The record before us establishes that the subject stairway was a secondary means of ingress and egress to four apartments, and plaintiff testified that he had used the stairway in the past without incident, despite the lack of lighting. However, Lands End provided scant evidence regarding the frequency of use of the stairway by others or as to the areas of direct access therefrom. In the procedural context of this case, Lands End, as the movant, had the obligation to provide such information and to resolve all factual issues to prevail on its motion for summary judgment (see Zuckerman v City of New York, 49 NY2d 557, 562 [1980]). The lack of such critical information renders us unable to determine whether Lands End had an independent duty to provide illumination to the rear exterior of its building, including the area of the missing stairway. Only if such duty is established is there a question as to whether the breach thereof was a proximate cause of plaintiffs injuries. Accordingly, we conclude that Supreme Court’s partial denial of Lands End’s motion was proper, albeit for different reasons.
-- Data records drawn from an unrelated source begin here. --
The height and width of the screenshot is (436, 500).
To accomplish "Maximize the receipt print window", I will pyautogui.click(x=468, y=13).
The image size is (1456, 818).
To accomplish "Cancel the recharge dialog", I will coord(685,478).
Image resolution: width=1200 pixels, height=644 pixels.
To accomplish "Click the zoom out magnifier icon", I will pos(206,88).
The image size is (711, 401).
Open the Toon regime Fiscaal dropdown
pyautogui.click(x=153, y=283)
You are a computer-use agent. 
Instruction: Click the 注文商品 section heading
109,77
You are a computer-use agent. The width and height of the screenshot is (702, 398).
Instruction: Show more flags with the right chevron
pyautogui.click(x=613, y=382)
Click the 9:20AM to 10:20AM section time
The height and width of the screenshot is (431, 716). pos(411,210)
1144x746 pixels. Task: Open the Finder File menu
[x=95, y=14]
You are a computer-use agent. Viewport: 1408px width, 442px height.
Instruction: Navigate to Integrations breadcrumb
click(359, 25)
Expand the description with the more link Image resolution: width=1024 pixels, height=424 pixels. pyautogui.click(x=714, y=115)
Rose, J.E, Malone Jr., McCarthy and Egan Jr., JJ., concur. Ordered that the order is affirmed, with costs. 
      
       No evidence was presented to establish that Lands End had either actual or constructive notice that the stairs had been removed. We also note that, while Supreme Court did not directly address plaintiffs argument that Lands End had an independent duty to warn of the dangerous condition, implicit in the court’s finding that Lands End lacked actual or constructive notice of such a condition — a finding that plaintiff did not appeal — is a determination that Lands End had no duty to warn and, therefore, was not neghgent for failing to do so.